A rare glimpse of midlife romance in ‘Rodanthe' deserves applause

Diane Lane has announced her retirement from acting. (And, perhaps, from being Diane Lane. I've seen her referred to as Diane Brolin after her marriage to Josh.) So if you want to see this underrated actress, you have two last chances: the upcoming “Killshot,” in which her character is chased around by a hit man named Armand “The Blackbird” Degas, or the current “Nights in Rodanthe.” I'm guessing more of her talents are on display in the latter.

George C. Wolfe, who won a Tony for directing “Angels in America” and ran the Public Theater in New York, made his name handling edgy material but seems right at home in “Rodanthe,” which adapts one of Nicholas Sparks' soothing, tea-with-honey novels. (Ann Peacock and John Romano are credited with the screenplay.)

Lane plays Adrienne Willis, who's running an inn on the Outer Banks in the brief absence of its owner. She expects four days to give her plenty of solitude – the inn has only one guest – so she can decide if she wants to let straying husband Jack (Christopher Meloni) come back.

But the guest is Paul Flanner (Richard Gere), a Raleigh surgeon whose baggage is almost entirely psychological. He has come to the Banks to meet the husband of a woman who died on his operating table (soulful Scott Glenn), and to humble himself before visiting his estranged son (James Franco) at a remote clinic in Ecuador. Paul and Adrienne are soon walking on the sand, then smooching in the attic.

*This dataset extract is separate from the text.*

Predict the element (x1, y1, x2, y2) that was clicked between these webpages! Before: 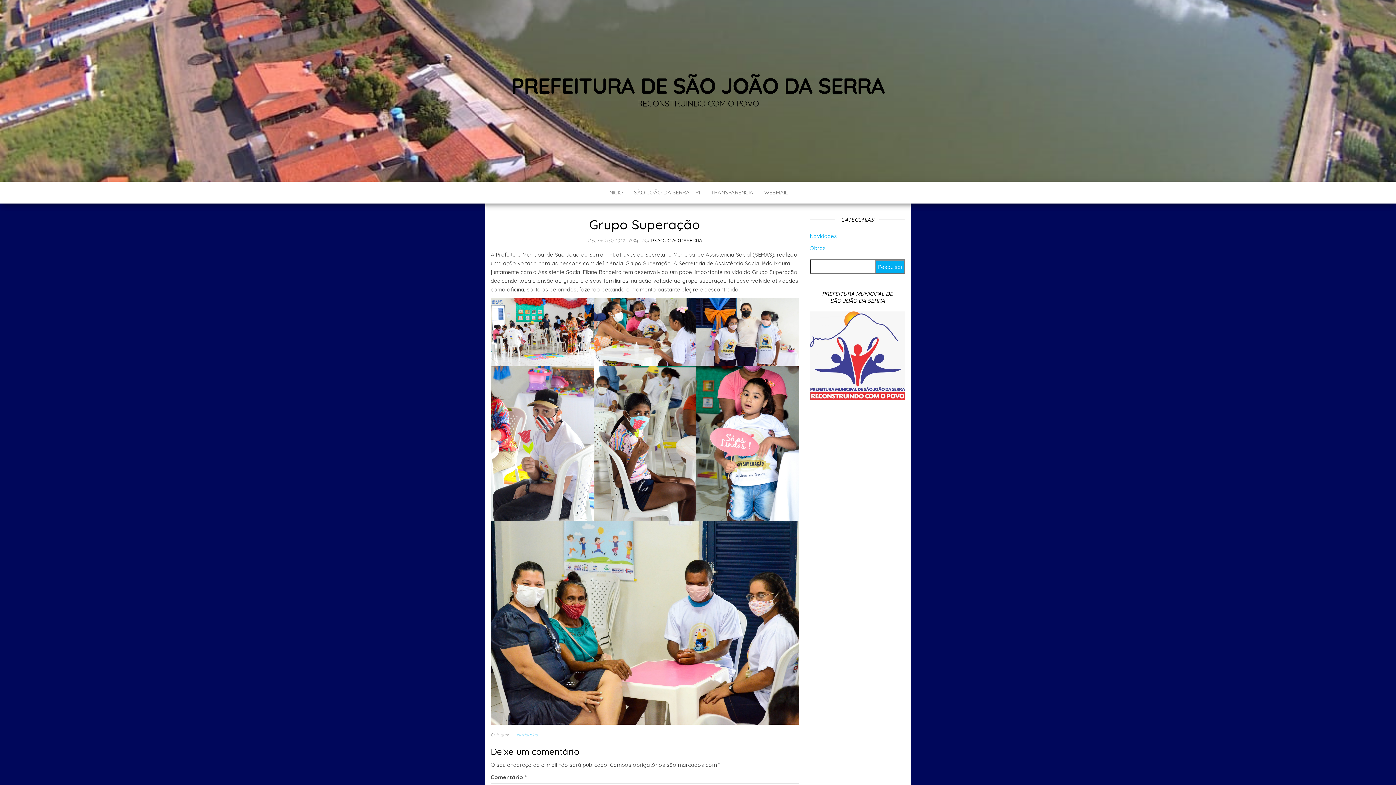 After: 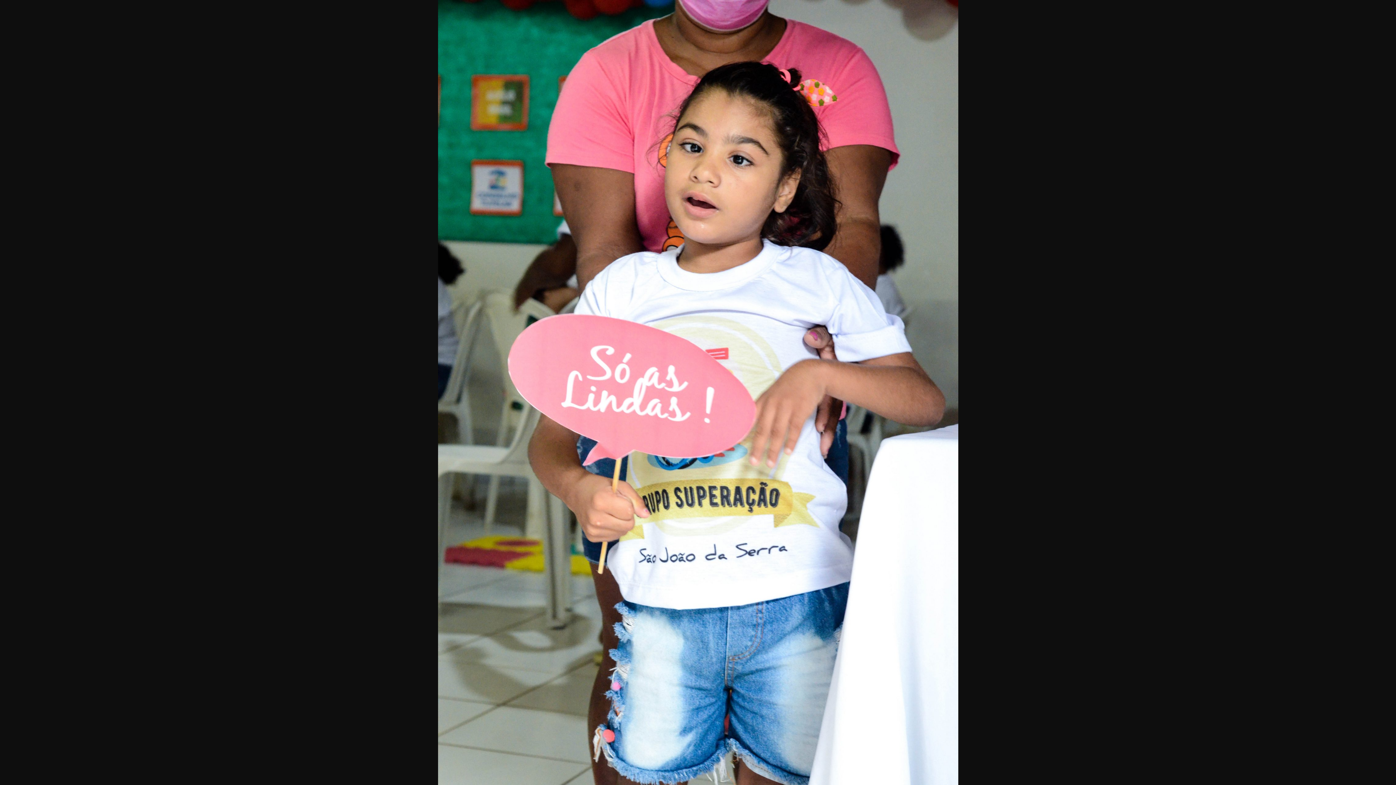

The film quickly bids farewell to common sense. What high-rent beach property has one guest in September or early October, and no staff other than the proprietor to take care of him? Since when do authorities issue a hurricane warning 15 minutes before the storm hits? (And how did Paul's car, parked at the beach during that hurricane, suffer no damage at all?)

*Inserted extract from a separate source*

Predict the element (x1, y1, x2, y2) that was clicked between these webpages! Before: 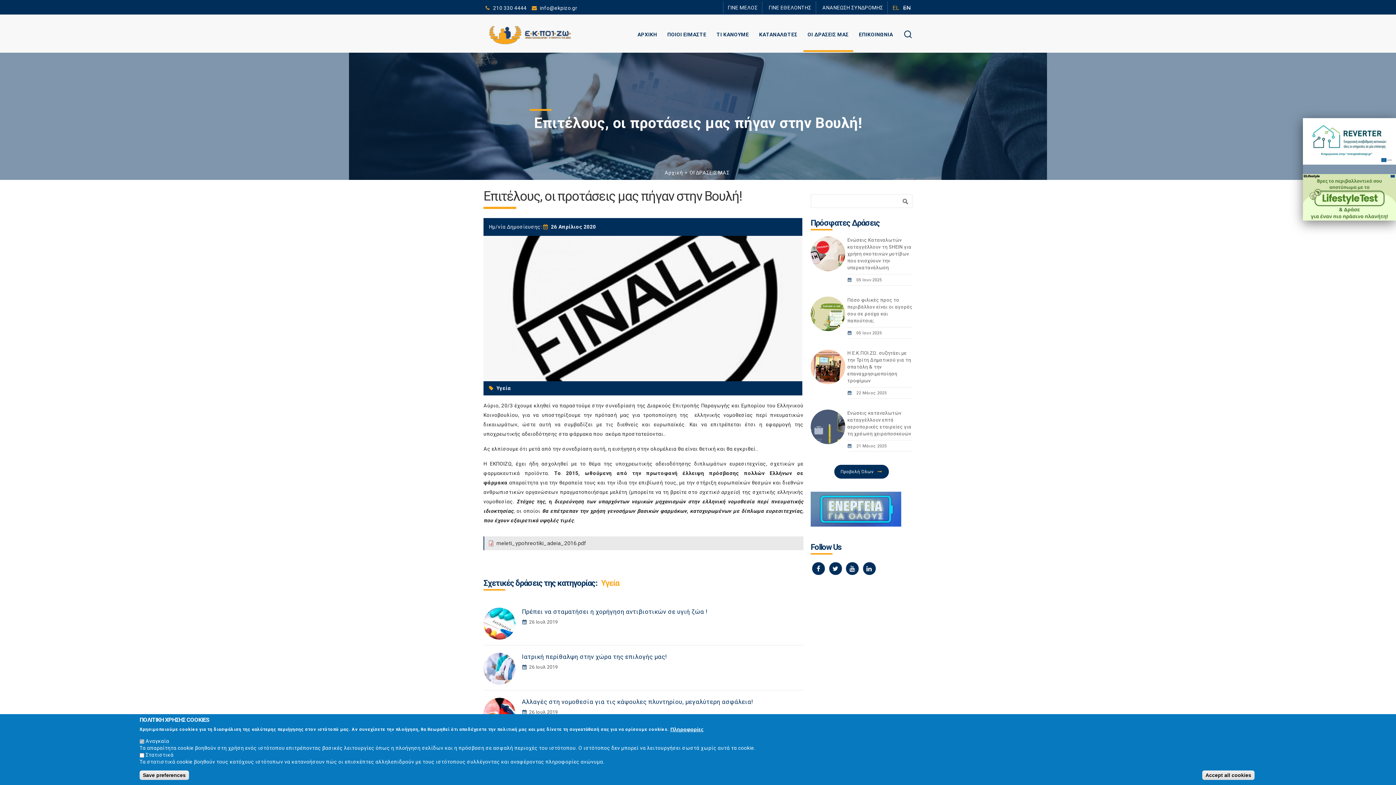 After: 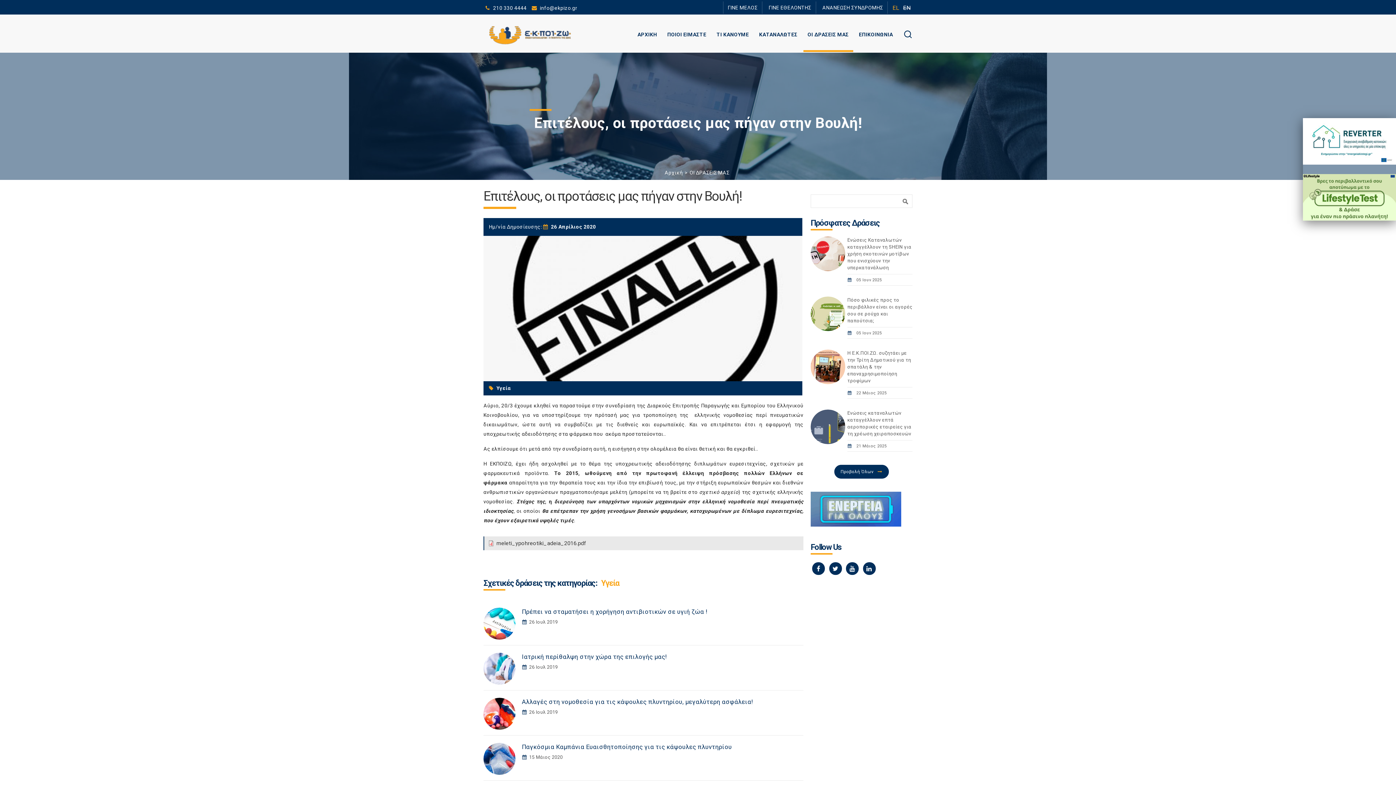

However, the film's more concerned with internal reality than physical reality. Gere shows genuine weakness and sadness for one of the few times in his career – those traits don't come easily to him as an actor – and Lane's emotions spill over from her gut into her expressive face.

Yes, the movie solves certain problems too easily, and Wolfe and his writers can't resist one painfully soppy metaphor at the end. (I haven't read the novel, but I'll bet Sparks is responsible for it.)

Yet this is one of the increasingly rare Hollywood films that treat people in middle age as though their feelings were just as intense and their needs just as valid as those of people half their age. The scarcity of such stories – especially for women – is apparently one of the reasons Lane is withdrawing from acting, so we should be grateful that one has come along.